Input records
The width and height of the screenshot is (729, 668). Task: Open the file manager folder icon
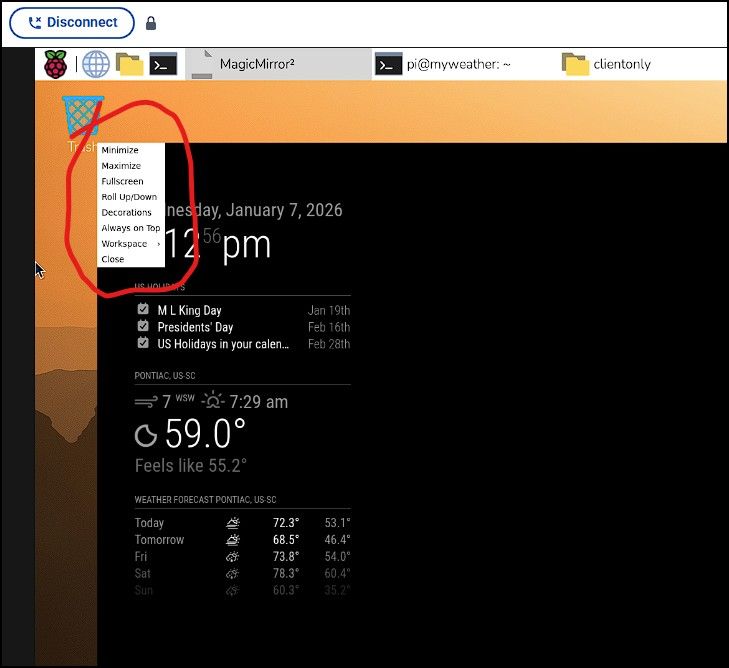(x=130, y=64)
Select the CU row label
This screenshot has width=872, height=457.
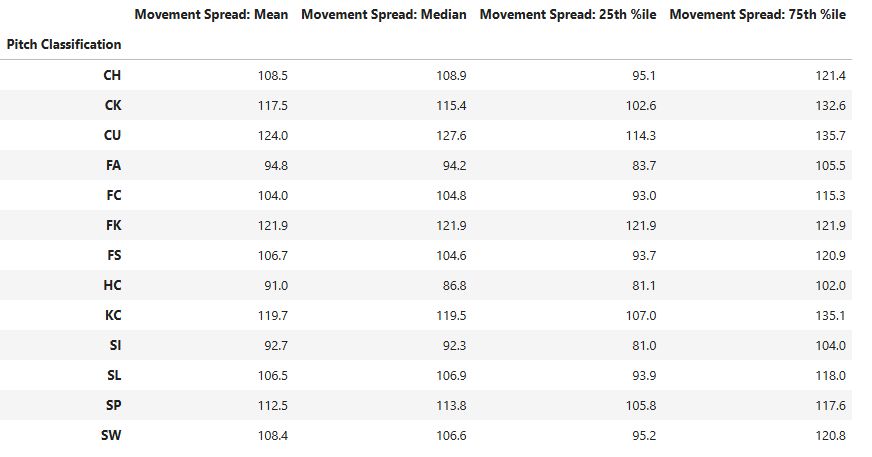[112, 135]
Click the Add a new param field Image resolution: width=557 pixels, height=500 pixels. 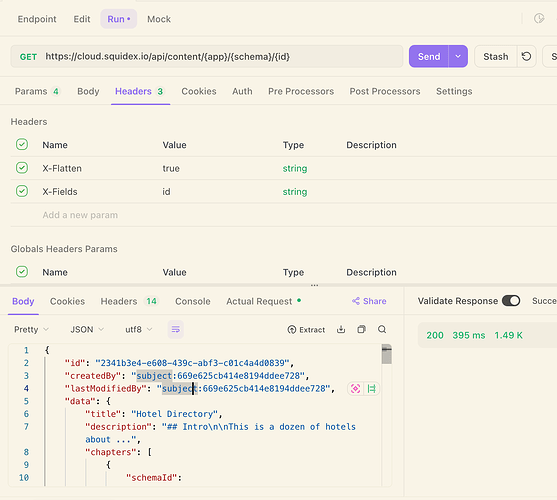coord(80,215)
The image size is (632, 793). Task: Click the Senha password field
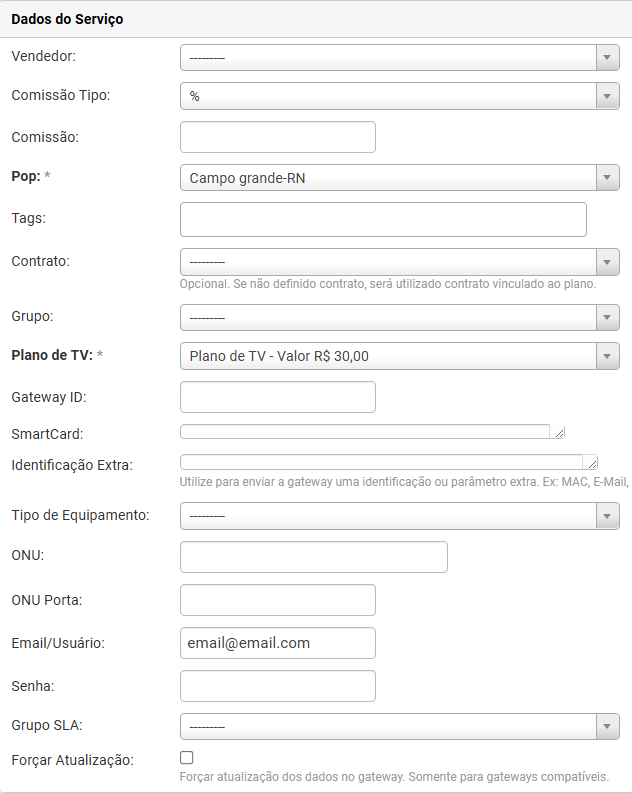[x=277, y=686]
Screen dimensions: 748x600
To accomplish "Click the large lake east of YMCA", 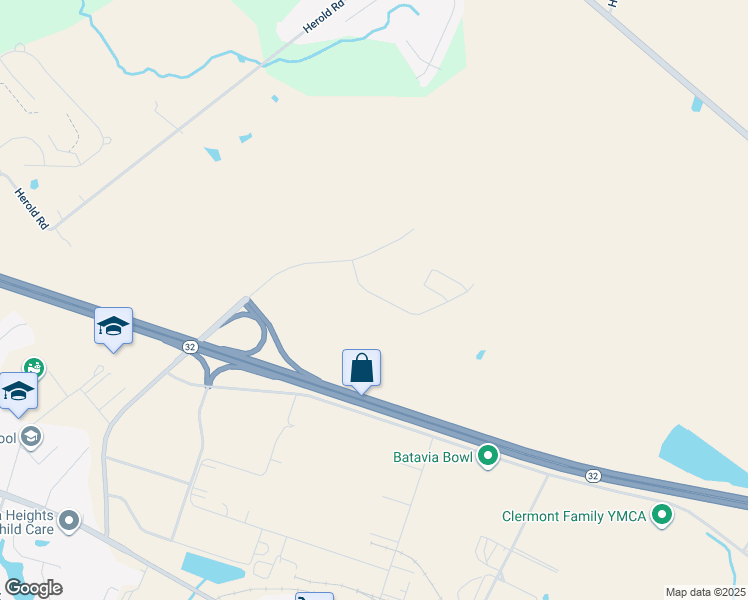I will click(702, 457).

...

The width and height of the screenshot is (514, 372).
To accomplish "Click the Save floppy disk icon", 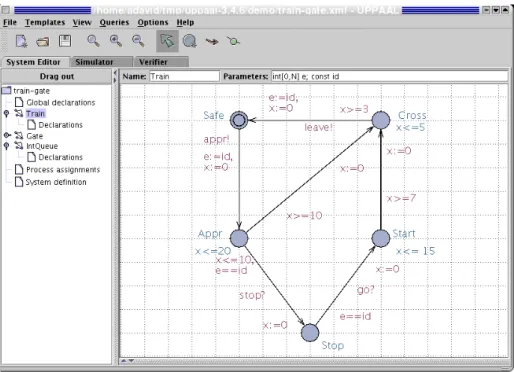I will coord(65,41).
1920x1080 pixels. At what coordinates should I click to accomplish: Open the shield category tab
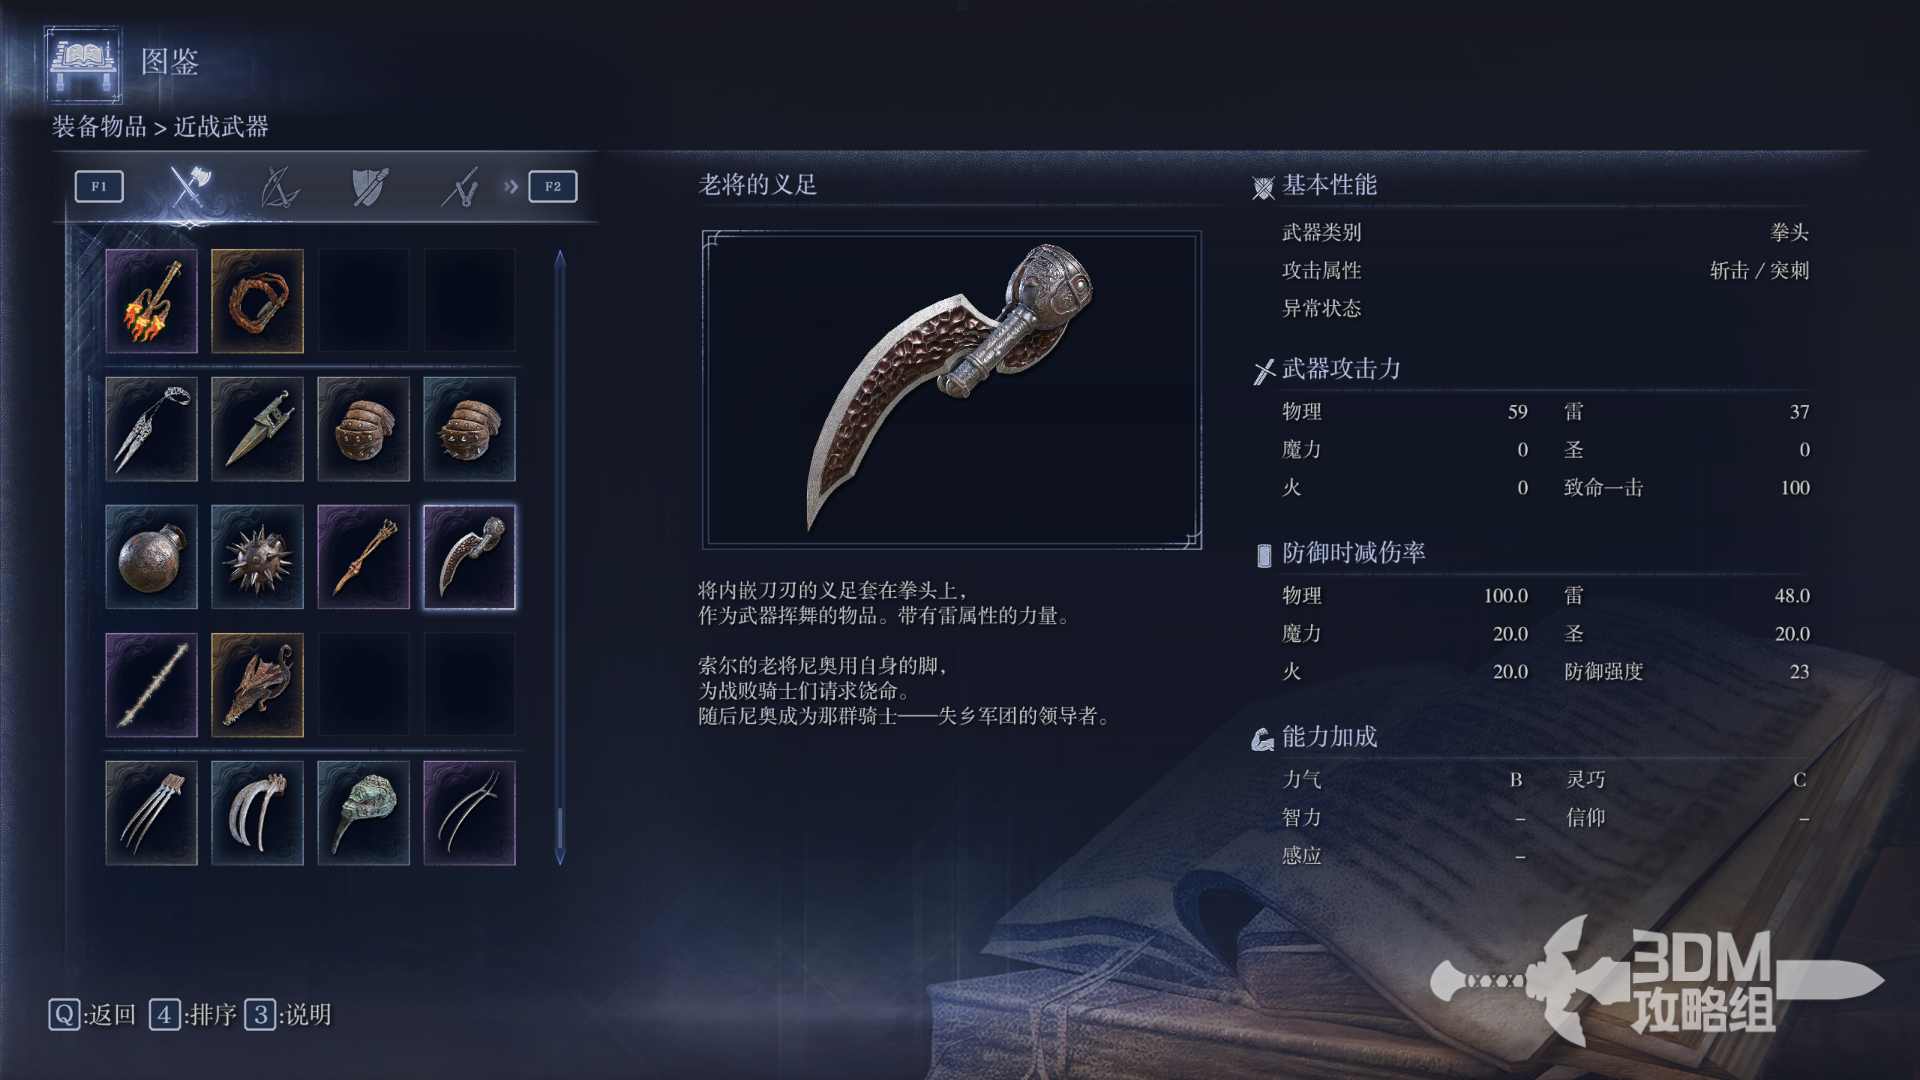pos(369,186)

---

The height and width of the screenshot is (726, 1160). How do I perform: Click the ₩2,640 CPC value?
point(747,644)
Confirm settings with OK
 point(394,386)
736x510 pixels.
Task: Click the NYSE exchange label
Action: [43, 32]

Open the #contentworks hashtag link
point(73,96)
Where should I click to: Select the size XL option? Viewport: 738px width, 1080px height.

Task to carry out
Retype the rows above word for word, starting at the line that contains "Confirm settings with OK" and ending at the line that contains "Where should I", with both of those lines included.

Written response
Confirm settings with OK
 point(394,386)
736x510 pixels.
Task: Click the NYSE exchange label
Action: [43, 32]

Open the #contentworks hashtag link
point(73,96)
Where should I click to: Select the size XL option? Viewport: 738px width, 1080px height.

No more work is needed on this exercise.